Dataset records:
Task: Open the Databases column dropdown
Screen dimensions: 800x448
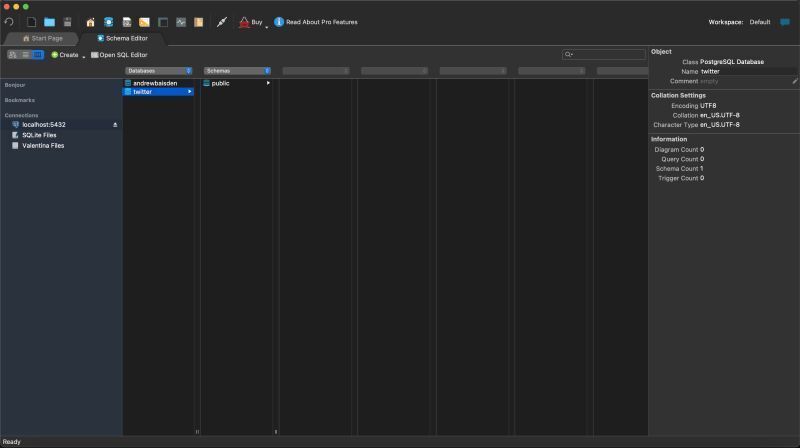Action: click(x=159, y=71)
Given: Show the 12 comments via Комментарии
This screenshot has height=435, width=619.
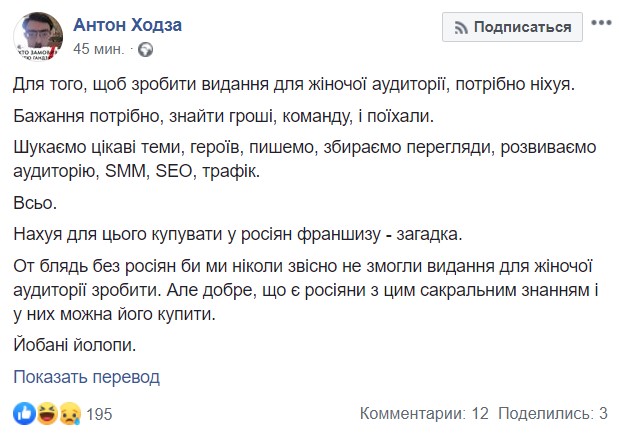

What you should do: Reproduce the lines word for word, starting at the one containing "Given: Show the 12 comments via Комментарии" and running through the final line above, with both included. Leave the pictures out of your answer.

Answer below:
Given: Show the 12 comments via Комментарии
This screenshot has height=435, width=619.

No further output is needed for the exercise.